David argued in his presentation that Montreal could become an “entrepreneurial economy” if it could design its own tax code and was not subject to provincial oversight.
In the next three months, he said, the Montréal: City State team will begin fleshing out how they can make this dream a reality.
“When you study the situation of Montreal, there is one overarching fact,” said David. “We are the poorest city in North America; this has been surveyed and documented for years.”
Despite being known as a world-class city, this lack of prosperity is, according to David, in part due to a lack of attention from the provincial government.
“For the last 40 years we’ve had a one-segment policy, and that one segment is the rest of Quebec,” said David, noting he thinks the island of Montreal is seen as a threat by the Parti Québécois and is not given policy priority because of it being a Liberal Party of Quebec stronghold.
“We have no clout, nowhere with nobody,” said David. “[We] just get pushed to the wall.”
Free from provincial oversight on health care and education, David says Montreal could ensure that students were bilingual after elementary school, and trilingual by the end of high school, closer to the European model.
David’s plan would also look to make Montreal the gateway to commerce with both Europe and Africa because of its linguistic advantage.

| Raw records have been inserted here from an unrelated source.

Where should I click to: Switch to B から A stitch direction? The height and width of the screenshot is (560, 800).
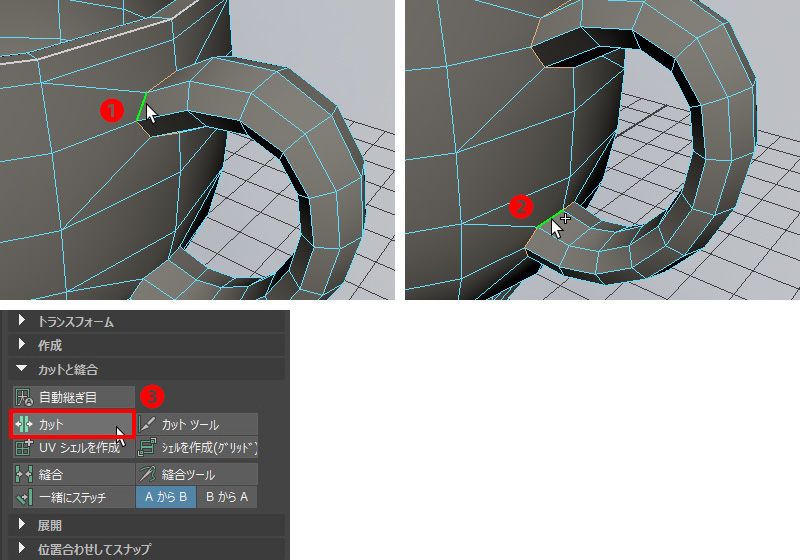pyautogui.click(x=226, y=496)
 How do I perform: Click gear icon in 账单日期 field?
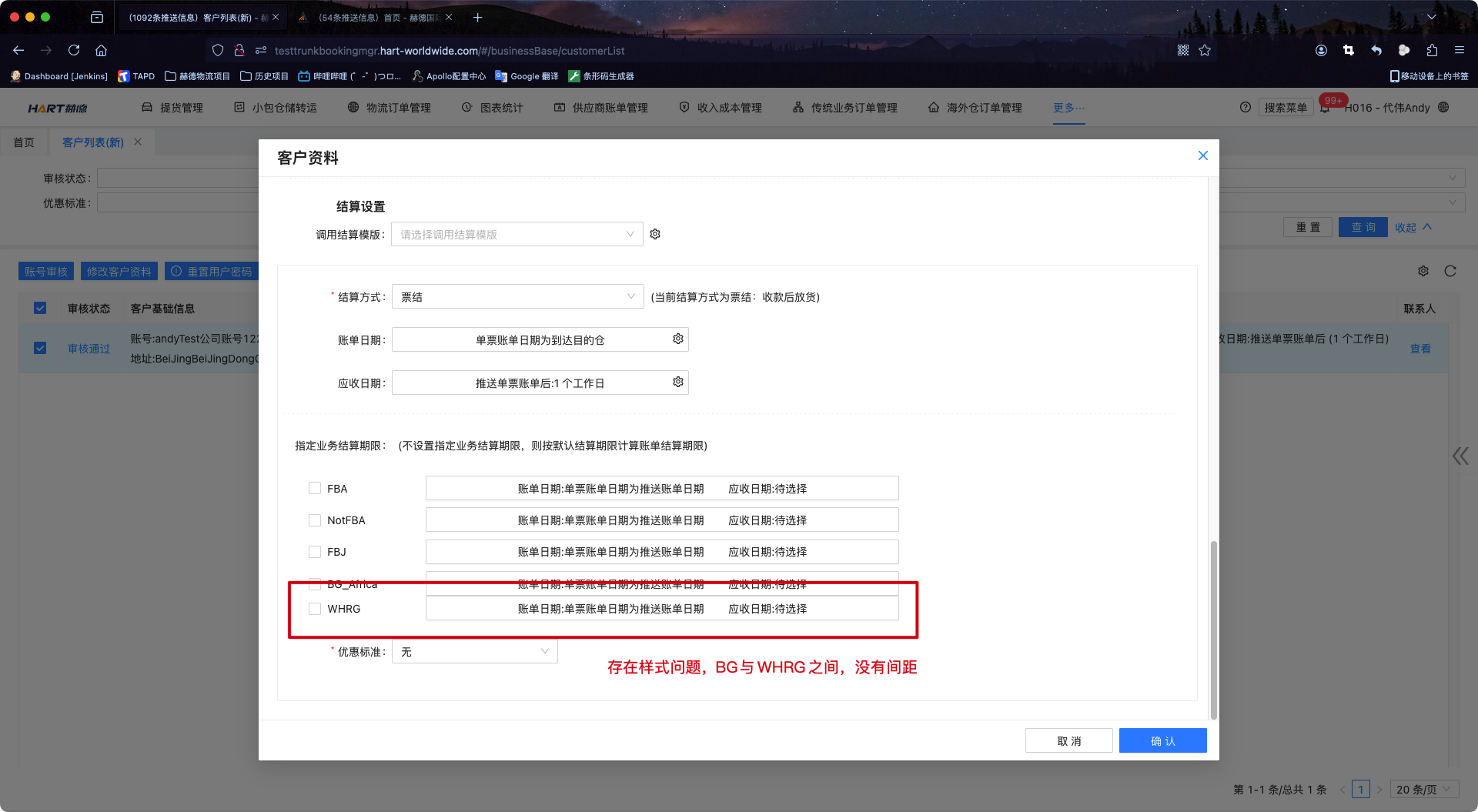point(677,339)
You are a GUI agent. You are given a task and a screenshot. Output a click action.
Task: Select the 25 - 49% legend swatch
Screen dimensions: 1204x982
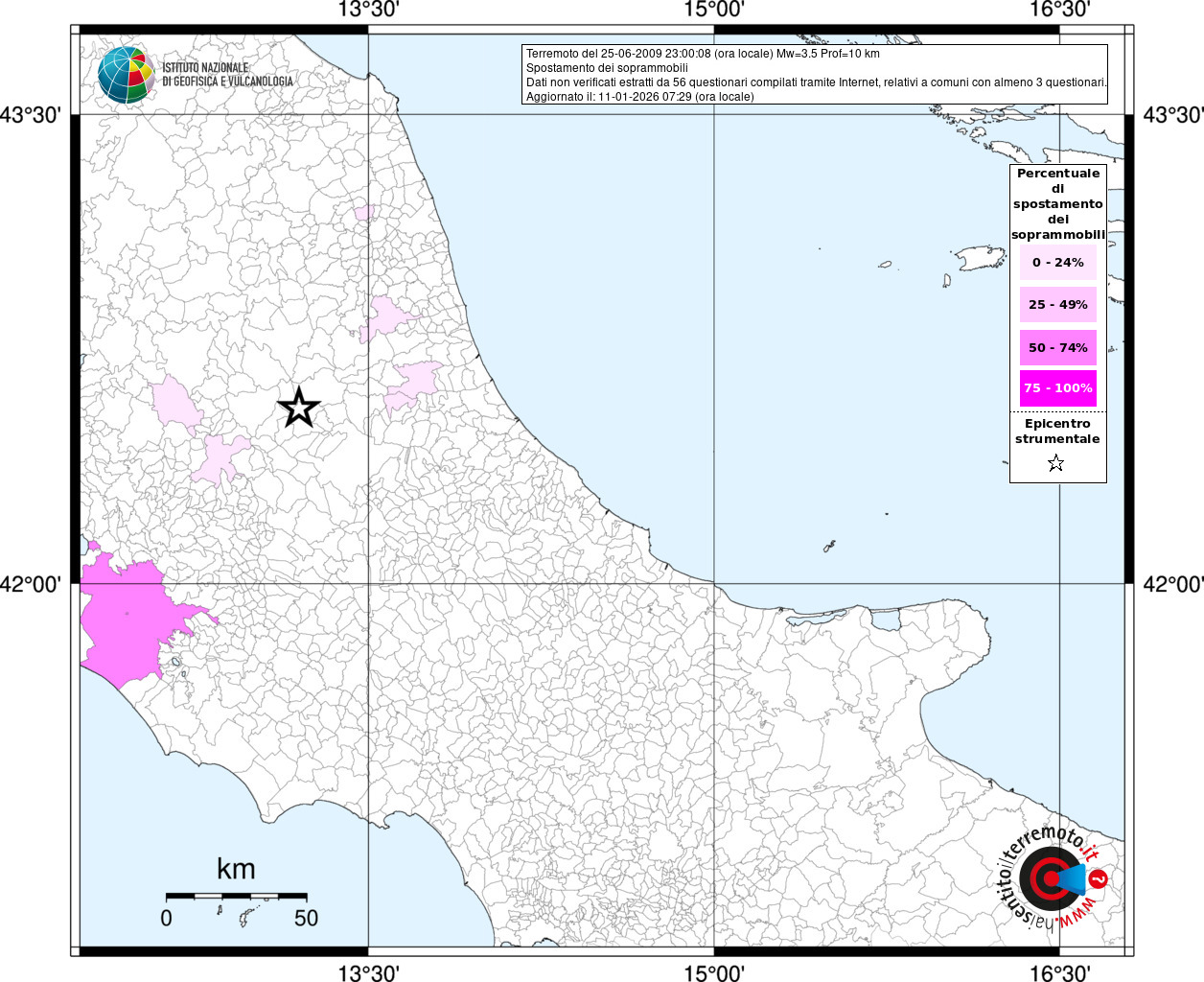[1058, 305]
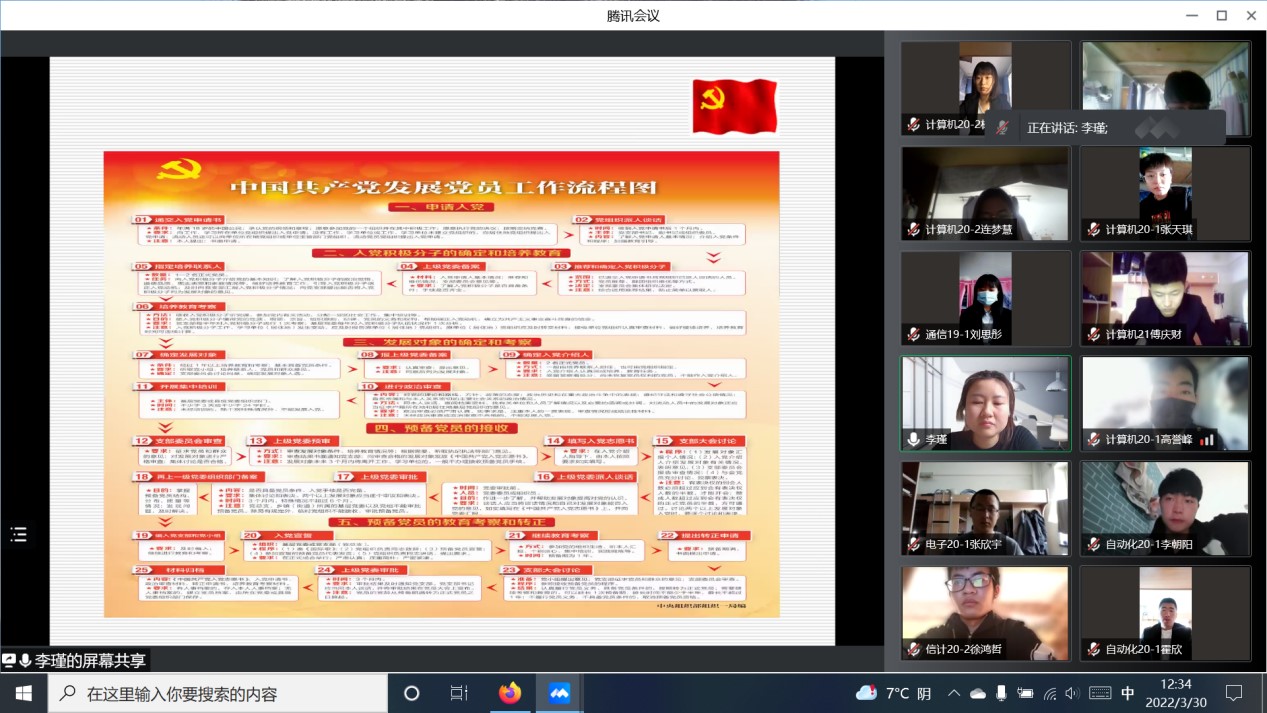The height and width of the screenshot is (713, 1267).
Task: Click muted mic icon on 计算机20-1张天琪 tile
Action: [x=1093, y=229]
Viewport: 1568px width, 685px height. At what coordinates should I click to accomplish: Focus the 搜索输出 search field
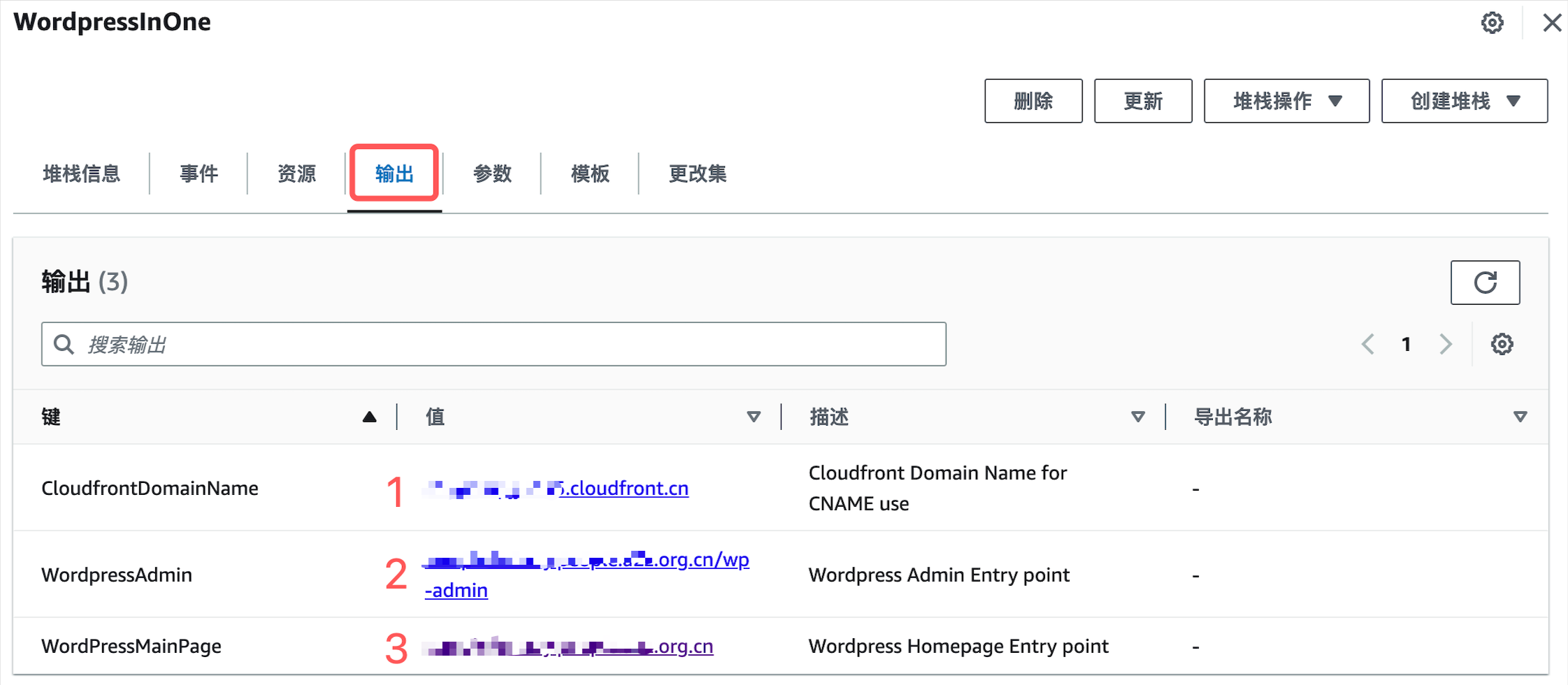click(510, 344)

As Toronto is known for finance, Calgary for energy and Vancouver for pacific shipping, David argues Montreal could become a destination for entrepreneurs, like a northern Silicon Valley, with a tax system that would balance its budget and be attractive for private business.
While Montreal matched those cities in the ‘60s in terms of economic prosperity, its growth measured by G.D.P. has been outpaced by about one per cent since—leading our city to become a “frog to debt,” according to David.
It’s an analogy that Montreal is a frog sitting in a frying pan filled with water. As the water heats up slowly, the frog falls asleep—only to be later boiled alive.
“One per cent per year, you don’t really notice it. But after 30 years that’s 30 per cent, and that’s what’s happened,” he said.